In an exclusive appearance on "This Week with George Stephanopoulos," Sen. Lincoln Chafee, R-R.I., predicted he will withstand an intraparty primary challenge from Republican Mayor Steve Laffey in one of the key races to his party's chances of holding onto control of the Senate.

"This is going to be a close race," Chafee told Stephanopoulos, who traveled to Rhode Island as a part of "This Week's" on-the-trail series of interviews leading up to the 2006 midterm elections and 2008 presidential race.

Chafee's father, the late Sen. John Chafee, R-R.I., served four terms in the Senate before announcing his retirement in 1999. Chafee's son announced his intention to run for the seat but was appointed to the post after his father's sudden death of congestive heart failure later that same year.

The junior Chafee, a former Republican mayor, was elected in his own right in 2000 and would face his first Senate re-election in November -- if he wins the Republican primary.

Steve Laffey, the one-term mayor of Cranston, R.I., and a successful investment banker, has run a tough campaign against Chafee despite strong support for the sitting senator among national Republican Party leaders.

Also appearing exclusively on "This Week", Laffey told ABC News, "The last thing that Karl Rove and his buddies want down in Washington is a real reformer like me, someone who shakes things up, who has the ideas and the ability to implement real solutions."

The latest independent poll done by Rhode Island College surveyed a small sample size of only 363 registered voters, and showed Laffey defeating Chafee in the Sept. 12 primary by a 51-to-34-percent margin, a 17 percentage point gap.
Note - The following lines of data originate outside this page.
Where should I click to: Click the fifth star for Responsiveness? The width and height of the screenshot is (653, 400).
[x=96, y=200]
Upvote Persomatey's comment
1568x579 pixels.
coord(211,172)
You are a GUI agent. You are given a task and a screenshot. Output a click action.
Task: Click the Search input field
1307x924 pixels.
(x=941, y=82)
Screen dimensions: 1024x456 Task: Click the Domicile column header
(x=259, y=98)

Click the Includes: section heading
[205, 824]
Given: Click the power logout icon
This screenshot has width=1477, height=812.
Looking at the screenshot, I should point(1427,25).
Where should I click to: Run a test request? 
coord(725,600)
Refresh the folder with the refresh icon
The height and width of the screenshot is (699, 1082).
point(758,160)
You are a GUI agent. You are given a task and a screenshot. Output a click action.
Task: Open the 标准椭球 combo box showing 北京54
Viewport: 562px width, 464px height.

Their previous poll, conducted in June, found the race nearly even, suggesting some movement in Laffey's direction.

Troubling to Republicans nationally, however, is that polls consistently show Chafee fares far better than Laffey in the general election against the leading Democratic candidate, Sheldon Whitehouse.

Dan Ronayne, a spokesman for the National Republican Senatorial Committee, told ABC News' Teddy Davis point blank, "If Laffey wins the primary, we lose the seat. All polling has reflected that. It's just the reality."

And, as opposed to incumbent Sen. Joe Lieberman, D-Conn., who is pursuing his seat as an independent after losing his bid for reelection in Connecticut's Democratic primary to newcomer Ned Lamont, Chafee has ruled out an independent run.

"That's off the board," Chafee said. "Technically, in Rhode Island, I cannot do it. But even if I could, I wouldn't."

So Sept. 12 could be the final word on Chafee.

Chafee has broken with his party on numerous issues, including the president's tax cuts, prescription drugs, the Iraq war, stem cells and gay marriage, and labels himself a "traditional Republican." He acknowledges, however, that "it's much more conservative" in Congress these days.

Still, he believes, "I'm fighting from within, speaking up in or caucuses, making my voice heard. I think I've been vindicated on a number of votes. The Iraq war is, I think most people would say, a mistake, especially in the premise that there were weapons of mass destruction. There weren't."

In the 2004 presidential election, Chafee even voted against President George W. Bush, instead writing in the name of Bush's father, former President George H.W. Bush.

"I've voted Republican my whole life," Chafee told ABC News.